Yikes, the Augusta National family. That is one Thanksgiving dinner I would want to skip. I’m picturing an heirloom table crammed with elderly white men making inappropriate comments about “the poors” and the “coloreds” and how it’s a shame girls these days are too busy hollering about the wage gap to learn how to cook right. It’s this vision of unrepentant bigotry, I think, that has given rise to the condemnations of Rice and Brown as traitors to their gender. Comments trickling into the lady blogosphere yesterday—“What is wrong with Condi?” “Screw those guys … I don’t understand Condoleezza’s reasoning behind this at all”—hint that Rice and Moore are endorsing a racist, sexist institution out of personal vanity. And to be fair, if admitting a few token women in 2012 buys the club a pass for years to come, the new inductees won’t have done much for equality. (Augusta does not release its membership lists, so there’s no way to check how many black golfers since Ron Townsend have donned the green jacket, but it’s certain that the media gave the club a break about its racism after 1990.)

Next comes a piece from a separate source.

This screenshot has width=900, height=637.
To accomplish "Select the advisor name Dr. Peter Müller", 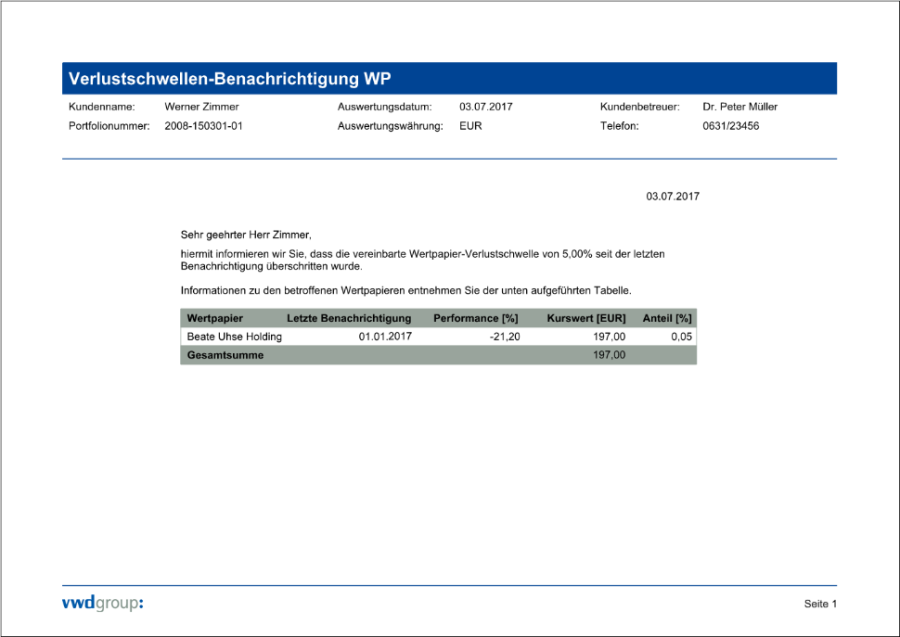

There are plenty of signs that Augusta remains stubbornly backward. Rometty, for instance, has still not been offered a spot. No one should imagine that Augusta’s work is done just because it’s opened its doors this once to a pair of women.

Nonetheless, I prefer to see the gesture toward Rice and Moore as a positive one, and their acceptance of the invitation as a step forward for the club and equality (let’s not forget: Rice isn’t just a woman, she’s a black woman). A bastion of unapologetic sexism is finally bending a little to the times; the two new members are helping it transcend its past. While it would be delicious to hear an enlightened lady informing Augustans she didn’t want any part in their bigoted set, the organization will never be able to do what we want it to do—embrace female members—without … actual female members to embrace. Maybe Rice and Moore are actually taking one for the team. After all, we armchair critics don’t have to socialize with Augusta National dinosaurs for 18 holes.

*Correction, August 21, 2012: This piece originally misspelled the last name of women’s rights activist Martha Burk.